## Problem
From the line below containing "You are a computer-use" to the final line, print each line exactly as written. No pictures belong in the copy.

## Dataset
*** Block opens ***
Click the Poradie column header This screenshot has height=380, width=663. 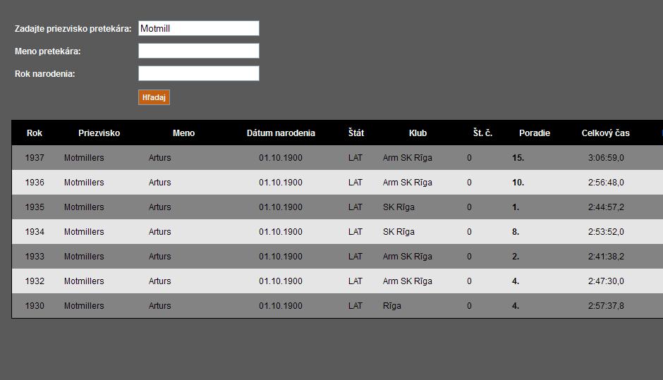(534, 133)
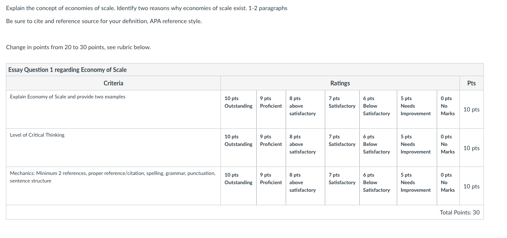This screenshot has width=507, height=238.
Task: Click the 10 pts score in Critical Thinking row
Action: (471, 148)
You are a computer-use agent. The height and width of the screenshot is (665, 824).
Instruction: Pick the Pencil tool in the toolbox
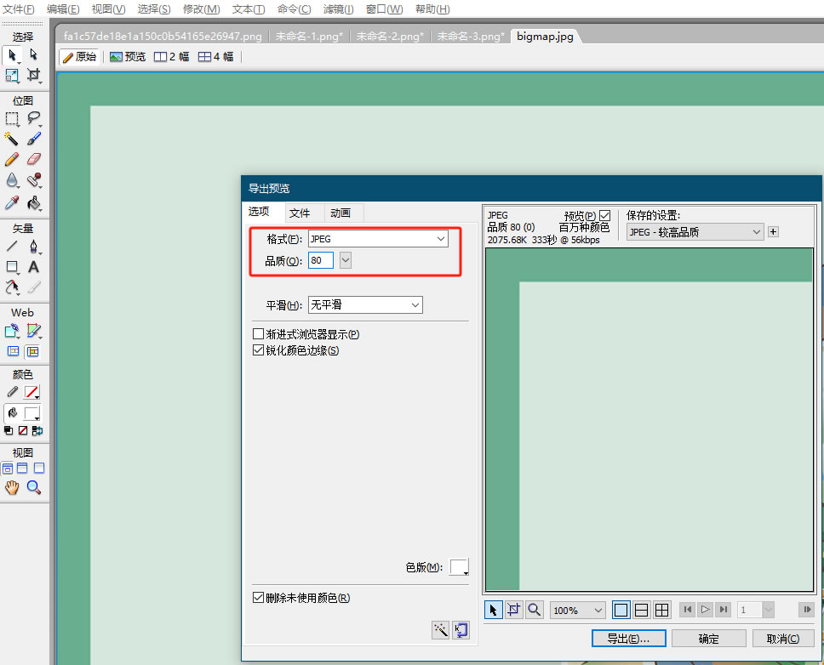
*** Block closes ***
## Response below
You are a computer-use agent. The height and width of the screenshot is (665, 824).
Instruction: Pick the Pencil tool in the toolbox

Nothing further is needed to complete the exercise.